Words by Theodora Sutcliffe

Originally from: St. Paul, Minnesota
Profession: Author
At: Hollywood

So who was F. Scott Fitzgerald?
Author of four novels, including The Great Gatsby and Tender is the Night, F. Scott Fitzgerald was one of the Jazz Age's greatest stars and is considered one of the finest writers of the twentieth century. With his wife, Zelda, at least until she was institutionalized, he was half of one of the 1920s' most glamorous couples. When he died, aged only 44, of a heart attack, he was struggling to make a living as a screenwriter.

What did he drink?
Fitzgerald preferred gin, which he believed could not be smelt on his breath. His favoured tipple was a Gin Rickey, though he also enjoyed the Bailey, created for his literary patron Gerald Murphy. In later years, he carried a hip flask of whiskey.

Where did he drink?
In Paris, at the Café Select, the Dingo bar and Les Deux Magots. In Maryland, he drank with the journalist H. L. Mencken at the Owl Bar of Baltimore's Belvedere Hotel. In his home town, St. Paul, Minnesota, he frequented the Commodore Hotel and University Club. In Hollywood, he enjoyed Chateau Marmont and failed at attempts to give up drinking in the Garden of Allah. In New York: the Plaza, the Algonquin and the 21 Club.

How did drinking change his life?
Alcohol, Ernest Hemingway opined, interfered with Fitzgerald's writing immensely, and alcoholism was a factor in his early death at just 44. Many believe he had been an alcoholic since college. Booze fuelled his passionate, but ultimately doomed relationship with Zelda. At the Colombe d'Or restaurant in St. Paul de Vence, near Nice, when the dancer Isadora Duncan flirtatiously introduced herself to Scott, Zelda stood up on her chair and leapt across the dining table and over a wall that led to a sheer, 200-feet drop. Fitzgerald went through rehab unsuccessfully on a number of occasions and had at least one alcohol-induced breakdown.

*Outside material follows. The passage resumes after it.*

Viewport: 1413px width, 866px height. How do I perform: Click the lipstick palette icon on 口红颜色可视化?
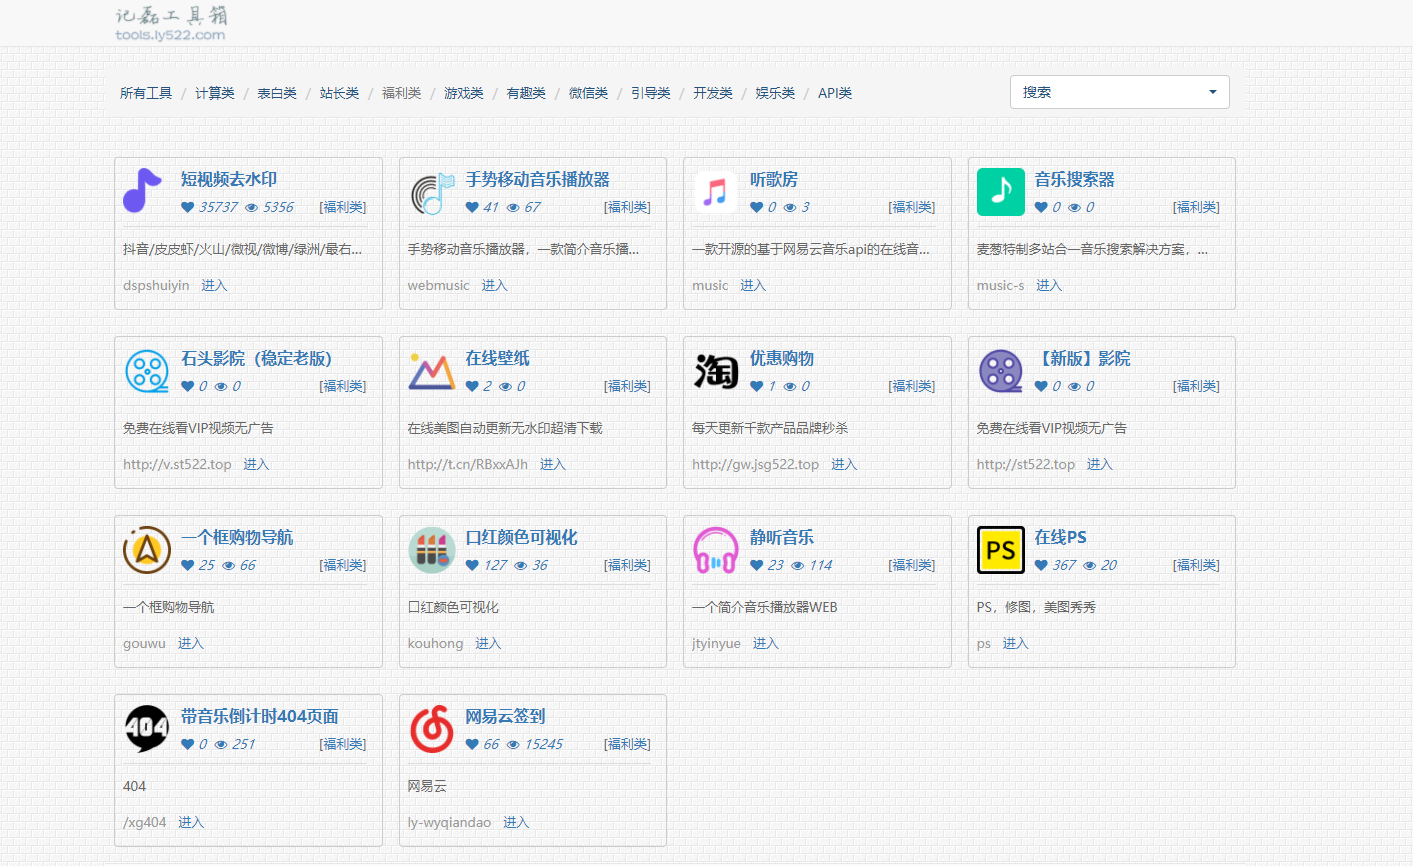coord(431,549)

Any famous drinking buddies?
Fitzgerald met Hemingway in the Dingo bar in Paris in 1925, and the two men became firm friends, though the friendship was damaged irreparably when Hemingway referred to him in print as "poor Scott Fitzgerald". On the social circuit of 1920s Europe, he hung out with Pablo Picasso, Cole Porter and T. S. Eliot, among others. In Hollywood, as a screenwriter, he was close to Dorothy Parker, Aldous Huxley and Robert Benchley, and friends with Spencer Tracy, Errol Flynn and Clark Gable.

Any drinking stories?
During their glory years, Scott and Zelda once jumped, fully clothed, into the fountain at the Plaza Hotel. But, by the end, there was little glamour in his drinking. The last time he saw her, they traveled to Cuba, where he tried to stop a cock fight and got badly beaten up. Tragically, a few days before his last, fatal heart attack, Scott was overcome with dizziness at a film premiere. He turned to his gossip columnist partner and remarked mournfully, "They think I'm drunk."